The Zephyr BioHarness can be instructed to send varying amount of data. You may wish to set fewer options if they will not be output and would therefore be redundant. See BioHarness documentation for exact data meaning. Options are:
- Vital Signs – heart rate, breathing rate, activity, peak acceleration, core temperature and heart rate variability.
- ECG Waveform – the 250Hz ECG waveform. [Bluetooth only]
- Respiratory Waveform – the approx. 25Hz chest expansion waveform. [Bluetooth only]
- Summary – unit number, battery level, posture, ROG Status, RSSI and Accelerometer XYZ minimums and maximums.
- Details – time stamp, battery voltage, breathing amplitude, breath noise, BR confidence, ECG amplitude, ECG noise, system confidence, GSR, device temperature, status info, link quality and transmit power.
- Accelerometer waveforms – the XYZ waveforms, when “Use 100mg” is set then these values are scaled to those units; with the option unset then the units are from its internal accelerometer. With “Use 100mg” set then a BioModule at rest should show near zero on two channels and +/- 10 (0x0A) on the third i.e. 0, 0, 1g. [Bluetooth only]
- R-R Intervals – R to R intervals are reported as a alternating sign record of the precise RR intervals. The sign shows when a RR value is genuinely new. See Zephyr documentation for details. [Bluetooth only]
IMPORTANT: there are now so many Bluetooth classic devices in use that if you do not set the MAC address then it is likely that the Pilot will not connect to the sensor you want; worse, it may sometimes connect and sometimes not. This is because the Pilot has no way of telling the type of device it is connecting to until it has made the connection - this means it will statistically be just as likely to connect to a nearby phone rather than your sensor.
Bluetooth devices share the same basic pattern. All require the fundamental communication details to allow a connection to be made between the Pilot™ device and the Bluetooth peripheral. Options are:
- PIN – specific to the protocol or individual piece of hardware.

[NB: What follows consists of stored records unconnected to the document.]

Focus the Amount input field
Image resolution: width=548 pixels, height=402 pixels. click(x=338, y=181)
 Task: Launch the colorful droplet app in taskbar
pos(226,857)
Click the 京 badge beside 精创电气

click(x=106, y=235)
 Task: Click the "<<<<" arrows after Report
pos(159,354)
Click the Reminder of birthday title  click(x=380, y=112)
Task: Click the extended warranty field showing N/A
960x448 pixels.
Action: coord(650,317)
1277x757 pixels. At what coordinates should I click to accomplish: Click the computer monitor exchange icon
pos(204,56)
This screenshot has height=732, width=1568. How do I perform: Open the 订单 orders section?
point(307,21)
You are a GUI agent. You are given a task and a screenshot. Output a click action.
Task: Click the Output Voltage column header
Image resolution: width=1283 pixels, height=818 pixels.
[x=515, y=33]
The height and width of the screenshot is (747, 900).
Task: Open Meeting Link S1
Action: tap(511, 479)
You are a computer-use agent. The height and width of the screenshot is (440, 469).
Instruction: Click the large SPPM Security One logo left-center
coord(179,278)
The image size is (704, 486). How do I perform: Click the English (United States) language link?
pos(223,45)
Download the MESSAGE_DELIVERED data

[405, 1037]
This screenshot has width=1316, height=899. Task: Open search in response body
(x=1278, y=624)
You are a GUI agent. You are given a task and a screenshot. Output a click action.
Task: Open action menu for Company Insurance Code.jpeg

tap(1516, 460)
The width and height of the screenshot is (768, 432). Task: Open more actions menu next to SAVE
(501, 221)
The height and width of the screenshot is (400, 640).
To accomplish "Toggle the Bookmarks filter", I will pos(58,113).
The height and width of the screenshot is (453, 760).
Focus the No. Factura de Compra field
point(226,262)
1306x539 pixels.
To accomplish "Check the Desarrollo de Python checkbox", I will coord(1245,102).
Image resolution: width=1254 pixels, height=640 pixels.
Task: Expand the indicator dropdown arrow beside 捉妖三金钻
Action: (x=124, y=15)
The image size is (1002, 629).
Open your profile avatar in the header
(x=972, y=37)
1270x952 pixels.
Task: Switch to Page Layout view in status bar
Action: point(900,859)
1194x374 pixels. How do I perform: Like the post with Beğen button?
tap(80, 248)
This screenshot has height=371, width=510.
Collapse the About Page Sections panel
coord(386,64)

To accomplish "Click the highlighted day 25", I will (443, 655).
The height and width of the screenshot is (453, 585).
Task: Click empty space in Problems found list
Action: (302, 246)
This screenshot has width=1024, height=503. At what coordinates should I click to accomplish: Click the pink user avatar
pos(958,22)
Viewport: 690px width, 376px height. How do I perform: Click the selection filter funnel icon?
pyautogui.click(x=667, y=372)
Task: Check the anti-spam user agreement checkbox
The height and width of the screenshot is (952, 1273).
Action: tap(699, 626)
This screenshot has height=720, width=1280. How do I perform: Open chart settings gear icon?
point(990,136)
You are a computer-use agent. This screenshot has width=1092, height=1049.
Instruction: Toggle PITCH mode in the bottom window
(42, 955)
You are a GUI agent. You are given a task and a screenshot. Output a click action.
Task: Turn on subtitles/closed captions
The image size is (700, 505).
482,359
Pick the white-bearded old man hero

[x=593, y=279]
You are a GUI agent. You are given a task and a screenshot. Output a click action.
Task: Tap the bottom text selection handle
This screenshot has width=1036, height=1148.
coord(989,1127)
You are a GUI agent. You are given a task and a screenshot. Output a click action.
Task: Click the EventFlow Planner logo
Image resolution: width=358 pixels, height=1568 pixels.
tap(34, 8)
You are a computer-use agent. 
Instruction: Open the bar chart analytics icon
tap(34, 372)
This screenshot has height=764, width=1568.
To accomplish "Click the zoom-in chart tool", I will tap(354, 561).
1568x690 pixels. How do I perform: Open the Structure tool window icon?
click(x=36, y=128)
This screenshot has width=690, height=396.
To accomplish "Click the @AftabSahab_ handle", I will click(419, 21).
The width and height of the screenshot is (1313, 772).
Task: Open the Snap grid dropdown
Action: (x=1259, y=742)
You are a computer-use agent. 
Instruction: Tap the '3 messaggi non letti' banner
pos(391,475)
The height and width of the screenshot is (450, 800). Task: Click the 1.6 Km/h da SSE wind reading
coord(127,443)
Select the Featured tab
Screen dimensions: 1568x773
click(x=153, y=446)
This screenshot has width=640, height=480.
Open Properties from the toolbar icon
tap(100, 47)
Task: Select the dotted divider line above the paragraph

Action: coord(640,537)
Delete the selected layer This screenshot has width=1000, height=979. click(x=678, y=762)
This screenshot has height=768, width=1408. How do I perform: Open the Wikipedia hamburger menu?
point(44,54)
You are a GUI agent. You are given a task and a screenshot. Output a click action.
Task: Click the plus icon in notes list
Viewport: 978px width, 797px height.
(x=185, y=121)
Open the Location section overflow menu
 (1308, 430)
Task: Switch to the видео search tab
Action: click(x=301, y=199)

- MAC – this is unique to every Bluetooth device and controls which will be accepted. The field can accept the wildcard character “*” or “X” which both represent “don’t care” i.e. if the MAC is set to “XX:XX:XX:XX:XX:01”, pairing will be attempted with any device whose address ends in “01”. It is recommended that full, explicit addresses are used whenever possible to avoid unwanted pairing attempts.
- Initiator – this not normally editable and controls who initiates the Bluetooth pairing/connection. Consider as a reserved feature.
IMPORTANT: it is always best to set the MAC address of your BLE device. Even though the Pilot will only connect to the type of device you have configured (the "role" of the device, such as Heart Rate is used in the connection process) the MAC ensures you are connecting to the correct one.
Please read the quick guide to BLE if you do not understand the terms used in this section.
BLE Device Properties
Match UUID: will connect to any device in range that is of the right type (e.g. heart rate or oxygen monitor).
Match Address: this is unique to every Bluetooth LE device and controls which will be accepted. The field can accept the wildcard character “*” or “X” which both represent “don’t care” i.e. if the MAC is set to “XX:XX:XX:XX:XX:01”, pairing will be attempted with any device whose address ends in “01”. It is recommended that full, explicit addresses are used whenever possible to avoid unwanted pairing attempts. IMPORTANT: Some Bluetooth LE devices (e.g. iPhone) will select a new random address each time they enable BLE – this makes setting a MAC unusable. Wearable devices do not generally do this. The MAC is not needed if the Match Mode is set to UUID.
Match Name: Connect to devices that match this name, including wildcard characters. '?' matches a single character, '*' matches the remainder. e.g. to match a device called "yellowcog" you can use ye??owco? or yellow*- but note, the pattern matching ends at the first * so ye*cog would also match for a device called "yes".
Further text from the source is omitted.